Dennis McDougal (1947-2025), who has been called “LA’s No. 1 Muckraker," invested over 50 years chronicling Hollywood, psychedelics, mental health, true crime, and media misdemeanors.
Before turning his attention to writing books full-time, McDougal reported on the glamorous and occasionally corrupt aspects of show business as a staff writer for the Los Angeles Times. He also contributed regularly to the New York Times and produced documentaries for both CNN and PBS. With a B.A. and M.A. in journalism from UCLA, McDougal furthered his postgraduate education at Stanford University with a yearlong Knight Fellowship in psychology and law. As an adjunct professor, he taught journalism and creative writing at UCLA and the California State Universities at Fullerton and Long Beach.
His journalism has won dozens of honors including the George Foster Peabody Award, Fordham University’s Ann M. Sperber Award for the nation’s best media biography, and an Edgar nomination from the Mystery Writers of America for best true crime.
In a career spanning over 50 years, McDougal wrote hundreds of newspaper and magazine articles.
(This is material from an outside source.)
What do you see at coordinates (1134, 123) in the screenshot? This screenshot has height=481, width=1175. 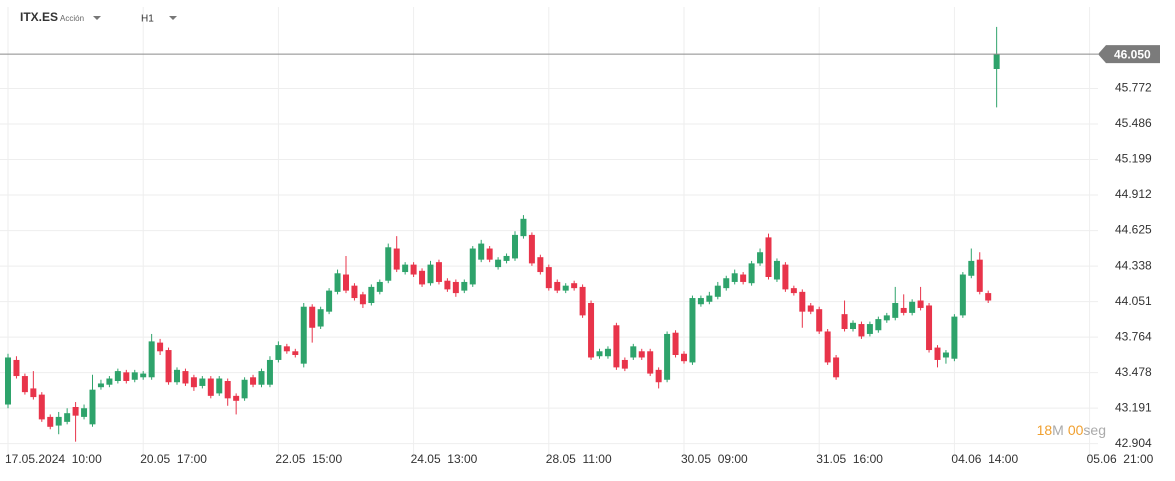 I see `y-tick-label: 45.486` at bounding box center [1134, 123].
His last book, Citizen Wynn: A Sin City Saga of Power, Lust, and Blind Ambition (2025), chronicles the history of (dis)organized crime in Las Vegas. With the publication in 2020 of Operation White Rabbit: LSD, the DEA and the Fate of the Acid King (Skyhorse Publishing), Dennis McDougal had authored a total of thirteen books. Not that he was superstitious, but he had completed work on No. 14 and it went to print -- just before his untimely passing due to a vehicle collision. Citizen Wynn is a no-holds-barred biography centered on sex, sizzle, and the Mafia, in Sin City (aka Las Vegas) USA.
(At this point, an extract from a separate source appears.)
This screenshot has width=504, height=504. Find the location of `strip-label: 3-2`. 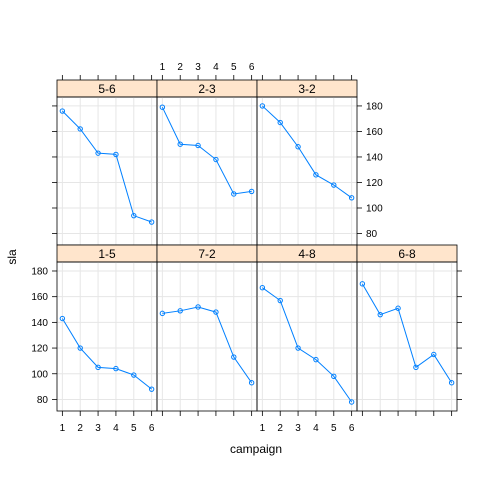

In partnership with Revelations Productions, McDougal had been producing a documentary film about the late civil rights figure Rodney King -- the work continues on that film. He was also at work on The Acid Chronicles, a documentary history of the evolution of psychedelics, from CIA abuse and party drugs to ongoing breakthroughs in treatment of mental illness in the 21st Century.
A CNN producer during the O.J. Simpson murder trial, he also co-produced Inventing L.A.: The Chandlers and Their Times (2009) for PBS.